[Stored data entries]
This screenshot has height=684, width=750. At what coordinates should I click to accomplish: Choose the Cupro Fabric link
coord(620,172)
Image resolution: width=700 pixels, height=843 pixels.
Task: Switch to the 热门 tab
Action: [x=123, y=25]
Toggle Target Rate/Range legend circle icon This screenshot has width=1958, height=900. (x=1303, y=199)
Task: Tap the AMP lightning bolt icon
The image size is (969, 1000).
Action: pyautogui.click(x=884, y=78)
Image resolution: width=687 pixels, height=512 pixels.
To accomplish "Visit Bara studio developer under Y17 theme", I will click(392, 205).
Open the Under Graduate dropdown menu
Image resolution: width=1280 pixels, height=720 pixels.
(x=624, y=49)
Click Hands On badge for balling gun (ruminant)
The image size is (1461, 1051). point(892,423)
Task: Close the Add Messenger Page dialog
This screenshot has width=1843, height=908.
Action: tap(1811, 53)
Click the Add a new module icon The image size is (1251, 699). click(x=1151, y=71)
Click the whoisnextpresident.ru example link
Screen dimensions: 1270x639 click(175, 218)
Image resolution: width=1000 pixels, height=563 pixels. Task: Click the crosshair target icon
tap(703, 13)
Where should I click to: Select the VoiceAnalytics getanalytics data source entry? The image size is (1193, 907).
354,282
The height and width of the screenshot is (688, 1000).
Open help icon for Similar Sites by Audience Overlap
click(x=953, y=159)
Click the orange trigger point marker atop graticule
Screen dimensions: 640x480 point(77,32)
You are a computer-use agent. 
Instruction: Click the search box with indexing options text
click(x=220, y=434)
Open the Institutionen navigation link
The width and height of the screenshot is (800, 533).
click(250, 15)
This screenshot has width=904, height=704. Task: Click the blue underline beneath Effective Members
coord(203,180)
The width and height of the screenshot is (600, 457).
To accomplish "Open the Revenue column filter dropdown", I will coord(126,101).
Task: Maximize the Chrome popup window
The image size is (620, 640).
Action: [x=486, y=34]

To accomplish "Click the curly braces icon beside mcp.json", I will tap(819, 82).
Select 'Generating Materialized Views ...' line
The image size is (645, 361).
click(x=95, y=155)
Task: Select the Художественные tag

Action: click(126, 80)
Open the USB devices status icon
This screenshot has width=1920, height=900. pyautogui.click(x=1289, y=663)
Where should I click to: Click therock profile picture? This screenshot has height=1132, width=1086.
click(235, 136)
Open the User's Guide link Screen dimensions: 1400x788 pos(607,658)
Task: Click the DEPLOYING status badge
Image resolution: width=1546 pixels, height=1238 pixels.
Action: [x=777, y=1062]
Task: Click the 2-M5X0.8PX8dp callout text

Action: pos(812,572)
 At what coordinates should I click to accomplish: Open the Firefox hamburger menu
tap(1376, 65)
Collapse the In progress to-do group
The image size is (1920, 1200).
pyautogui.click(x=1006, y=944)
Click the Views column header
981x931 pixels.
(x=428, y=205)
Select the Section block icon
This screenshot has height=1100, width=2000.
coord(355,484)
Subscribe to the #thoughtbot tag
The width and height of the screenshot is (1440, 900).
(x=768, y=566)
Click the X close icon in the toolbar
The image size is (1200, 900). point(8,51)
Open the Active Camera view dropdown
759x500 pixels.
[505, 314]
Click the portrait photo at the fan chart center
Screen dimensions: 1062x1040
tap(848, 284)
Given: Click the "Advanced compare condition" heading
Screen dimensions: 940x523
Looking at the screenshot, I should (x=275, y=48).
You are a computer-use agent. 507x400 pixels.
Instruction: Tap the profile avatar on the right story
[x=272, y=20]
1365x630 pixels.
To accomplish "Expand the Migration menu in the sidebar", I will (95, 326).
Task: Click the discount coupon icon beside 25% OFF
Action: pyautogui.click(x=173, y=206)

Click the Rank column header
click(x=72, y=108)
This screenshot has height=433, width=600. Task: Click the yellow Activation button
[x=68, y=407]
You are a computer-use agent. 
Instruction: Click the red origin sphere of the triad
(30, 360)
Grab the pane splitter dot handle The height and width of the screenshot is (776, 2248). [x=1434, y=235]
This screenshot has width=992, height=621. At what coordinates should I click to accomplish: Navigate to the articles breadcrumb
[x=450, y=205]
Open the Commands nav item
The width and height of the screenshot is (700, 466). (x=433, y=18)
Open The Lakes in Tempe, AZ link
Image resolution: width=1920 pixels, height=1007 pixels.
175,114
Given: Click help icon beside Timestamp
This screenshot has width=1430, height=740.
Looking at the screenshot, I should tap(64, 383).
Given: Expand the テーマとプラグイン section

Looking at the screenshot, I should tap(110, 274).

**INSTRUCTIONS FOR THE TASK**
Restate every entry word for word.

**TASK ANSWER**
This screenshot has height=684, width=750. At what coordinates should I click to accomplish: Choose the Cupro Fabric link
coord(620,172)
Image resolution: width=700 pixels, height=843 pixels.
Task: Switch to the 热门 tab
Action: [x=123, y=25]
Toggle Target Rate/Range legend circle icon This screenshot has width=1958, height=900. (x=1303, y=199)
Task: Tap the AMP lightning bolt icon
The image size is (969, 1000).
Action: pyautogui.click(x=884, y=78)
Image resolution: width=687 pixels, height=512 pixels.
To accomplish "Visit Bara studio developer under Y17 theme", I will click(392, 205).
Open the Under Graduate dropdown menu
Image resolution: width=1280 pixels, height=720 pixels.
(x=624, y=49)
Click Hands On badge for balling gun (ruminant)
The image size is (1461, 1051). point(892,423)
Task: Close the Add Messenger Page dialog
This screenshot has width=1843, height=908.
Action: tap(1811, 53)
Click the Add a new module icon The image size is (1251, 699). click(x=1151, y=71)
Click the whoisnextpresident.ru example link
Screen dimensions: 1270x639 click(175, 218)
Image resolution: width=1000 pixels, height=563 pixels. Task: Click the crosshair target icon
tap(703, 13)
Where should I click to: Select the VoiceAnalytics getanalytics data source entry? The image size is (1193, 907).
354,282
The height and width of the screenshot is (688, 1000).
Open help icon for Similar Sites by Audience Overlap
click(x=953, y=159)
Click the orange trigger point marker atop graticule
Screen dimensions: 640x480 point(77,32)
You are a computer-use agent. 
Instruction: Click the search box with indexing options text
click(x=220, y=434)
Open the Institutionen navigation link
The width and height of the screenshot is (800, 533).
click(250, 15)
This screenshot has width=904, height=704. Task: Click the blue underline beneath Effective Members
coord(203,180)
The width and height of the screenshot is (600, 457).
To accomplish "Open the Revenue column filter dropdown", I will coord(126,101).
Task: Maximize the Chrome popup window
The image size is (620, 640).
Action: [x=486, y=34]

To accomplish "Click the curly braces icon beside mcp.json", I will tap(819, 82).
Select 'Generating Materialized Views ...' line
The image size is (645, 361).
click(x=95, y=155)
Task: Select the Художественные tag

Action: click(126, 80)
Open the USB devices status icon
This screenshot has width=1920, height=900. pyautogui.click(x=1289, y=663)
Where should I click to: Click therock profile picture? This screenshot has height=1132, width=1086.
click(235, 136)
Open the User's Guide link Screen dimensions: 1400x788 pos(607,658)
Task: Click the DEPLOYING status badge
Image resolution: width=1546 pixels, height=1238 pixels.
Action: [x=777, y=1062]
Task: Click the 2-M5X0.8PX8dp callout text

Action: pos(812,572)
 At what coordinates should I click to accomplish: Open the Firefox hamburger menu
tap(1376, 65)
Collapse the In progress to-do group
The image size is (1920, 1200).
pyautogui.click(x=1006, y=944)
Click the Views column header
981x931 pixels.
(x=428, y=205)
Select the Section block icon
This screenshot has height=1100, width=2000.
coord(355,484)
Subscribe to the #thoughtbot tag
The width and height of the screenshot is (1440, 900).
(x=768, y=566)
Click the X close icon in the toolbar
The image size is (1200, 900). point(8,51)
Open the Active Camera view dropdown
759x500 pixels.
[505, 314]
Click the portrait photo at the fan chart center
Screen dimensions: 1062x1040
tap(848, 284)
Given: Click the "Advanced compare condition" heading
Screen dimensions: 940x523
Looking at the screenshot, I should (x=275, y=48).
You are a computer-use agent. 507x400 pixels.
Instruction: Tap the profile avatar on the right story
[x=272, y=20]
1365x630 pixels.
To accomplish "Expand the Migration menu in the sidebar", I will (95, 326).
Task: Click the discount coupon icon beside 25% OFF
Action: pyautogui.click(x=173, y=206)

Click the Rank column header
click(x=72, y=108)
This screenshot has height=433, width=600. Task: Click the yellow Activation button
[x=68, y=407]
You are a computer-use agent. 
Instruction: Click the red origin sphere of the triad
(30, 360)
Grab the pane splitter dot handle The height and width of the screenshot is (776, 2248). [x=1434, y=235]
This screenshot has width=992, height=621. At what coordinates should I click to accomplish: Navigate to the articles breadcrumb
[x=450, y=205]
Open the Commands nav item
The width and height of the screenshot is (700, 466). (x=433, y=18)
Open The Lakes in Tempe, AZ link
Image resolution: width=1920 pixels, height=1007 pixels.
175,114
Given: Click help icon beside Timestamp
This screenshot has width=1430, height=740.
Looking at the screenshot, I should tap(64, 383).
Given: Expand the テーマとプラグイン section

Looking at the screenshot, I should tap(110, 274).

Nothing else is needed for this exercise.